In an embodiment of the invention, the internal memory that each cpu node is managed carry out buffer consistency write back time, being sent to each cpu node by the form interrupted and write back instruction, the internal memory of each Self management, after receiving and writing back instruction, is carried out buffer consistency and writes back by each cpu node.By the form interrupted, ensure that the buffer consistency completing each cpu node managing internal memory before target cpu node is removed writes back, it is up-to-date for making the data in server memory, it is ensured that the application program in target cpu node internal memory is moved can be properly functioning to other normal cpu nodes.
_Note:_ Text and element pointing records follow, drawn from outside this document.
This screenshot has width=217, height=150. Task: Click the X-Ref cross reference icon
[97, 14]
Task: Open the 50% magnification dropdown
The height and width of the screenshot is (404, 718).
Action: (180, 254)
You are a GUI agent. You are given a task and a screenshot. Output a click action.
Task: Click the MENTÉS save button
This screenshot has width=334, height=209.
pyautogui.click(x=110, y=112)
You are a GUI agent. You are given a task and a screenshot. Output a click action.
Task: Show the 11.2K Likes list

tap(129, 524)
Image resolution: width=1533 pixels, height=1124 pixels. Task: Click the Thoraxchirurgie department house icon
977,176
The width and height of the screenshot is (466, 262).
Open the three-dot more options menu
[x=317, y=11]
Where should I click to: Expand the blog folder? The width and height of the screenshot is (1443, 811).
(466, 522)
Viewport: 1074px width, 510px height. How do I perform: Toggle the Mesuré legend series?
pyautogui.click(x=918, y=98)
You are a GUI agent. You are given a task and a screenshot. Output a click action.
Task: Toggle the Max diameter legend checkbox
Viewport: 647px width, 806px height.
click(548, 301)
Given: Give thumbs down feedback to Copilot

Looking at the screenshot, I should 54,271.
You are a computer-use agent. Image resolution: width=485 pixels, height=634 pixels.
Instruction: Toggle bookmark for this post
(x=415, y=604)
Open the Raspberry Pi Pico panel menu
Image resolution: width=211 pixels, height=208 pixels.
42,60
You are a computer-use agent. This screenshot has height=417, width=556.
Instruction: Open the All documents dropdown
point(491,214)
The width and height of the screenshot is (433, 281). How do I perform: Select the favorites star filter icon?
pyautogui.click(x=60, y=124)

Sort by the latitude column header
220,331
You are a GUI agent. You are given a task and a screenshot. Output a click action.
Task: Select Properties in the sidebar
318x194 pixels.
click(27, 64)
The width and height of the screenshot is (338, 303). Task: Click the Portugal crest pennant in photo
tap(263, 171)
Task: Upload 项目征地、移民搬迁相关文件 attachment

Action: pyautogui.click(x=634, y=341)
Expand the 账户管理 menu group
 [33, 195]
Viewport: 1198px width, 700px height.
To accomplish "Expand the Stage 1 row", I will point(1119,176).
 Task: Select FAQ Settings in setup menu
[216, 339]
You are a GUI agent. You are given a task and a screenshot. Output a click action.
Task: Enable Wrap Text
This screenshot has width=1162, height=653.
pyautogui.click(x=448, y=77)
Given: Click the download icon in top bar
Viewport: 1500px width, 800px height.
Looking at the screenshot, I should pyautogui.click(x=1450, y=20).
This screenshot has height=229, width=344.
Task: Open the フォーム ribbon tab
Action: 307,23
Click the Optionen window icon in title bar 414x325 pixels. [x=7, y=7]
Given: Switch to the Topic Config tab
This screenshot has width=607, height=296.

In an embodiment of the invention, after the operation stopping target cpu node, basic input-output system BIOS can be passed through to normal cpu node generation maintenance instruction, normal cpu node is after receiving maintenance instruction, continue each Node Controller to normal cpu node is corresponding and send NULL sky bag, so can ensure that in the process that target cpu node is out of service, link between normal cpu node and each corresponding Node Controller remains normal, without passing through to restart mode and re-establish the link between normal cpu node and each corresponding Node Controller after target cpu node is recovered, improve the efficiency replacing cpu node.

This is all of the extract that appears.